Work to complete ▸
1/ In the passage on LLM compute costs, transcribe the text from "As a corollary" to "in real time!".
2/ In the passage on LLM compute costs, which tool does Lilac use to compute basic summary statistics for every column in a user's dataset?

Now, faced with the daunting prospect of a mere 1 million rows, all of that is unnecessary complexity. Users deserve sub-second overheads when doing non-LLM computations on such small data. Lilac utilizes DuckDB to blast all cores on a single machine to compute basic summary statistics for every column in the user’s dataset, in less than a second - a luxury that we can afford because of our increased budget for slop!

Minimal viable fine-tune

As a corollary of “compute cost dominates all”, any and all ways to optimize compute cost will be utilized. We will almost certainly see a relentless drive towards specialization of cheaper fine-tuned models for every conceivable use case. Stuff like speculative decoding shows just how expensive the largest LLMs are - you can productively run a smaller LLM to try and predict the larger LLM’s output, in real time!

In between engineering optimizations, fine-tuning/research breakthroughs, and increased availability of massively parallel hardware optimized for LLMs, the cost for any particular performance point will decrease significantly - some people claim 4x every year, which sounds aggressive but not even that unreasonable - 1.5x each from hardware, research, and engineering optimizations gets you close to ~4x.

I expect there to be a good business in drastically reducing compute costs by making it very easy to fine-tune a minimal viable model for a specific purpose.

Input data ▸
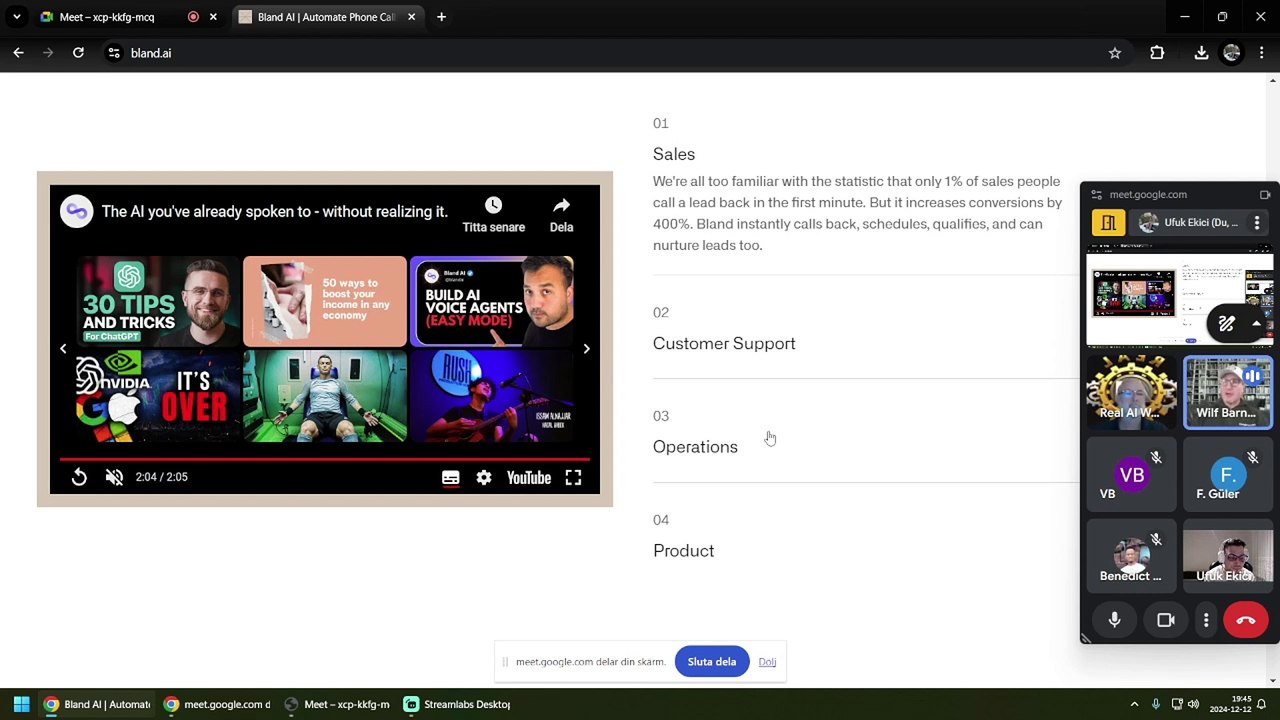Expand the Operations section
Screen dimensions: 1280x720
pos(695,447)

Answers for the exercise ▸
1/
As a corollary of “compute cost dominates all”, any and all ways to optimize compute cost will be utilized. We will almost certainly see a relentless drive towards specialization of cheaper fine-tuned models for every conceivable use case. Stuff like speculative decoding shows just how expensive the largest LLMs are - you can productively run a smaller LLM to try and predict the larger LLM’s output, in real time!

2/ DuckDB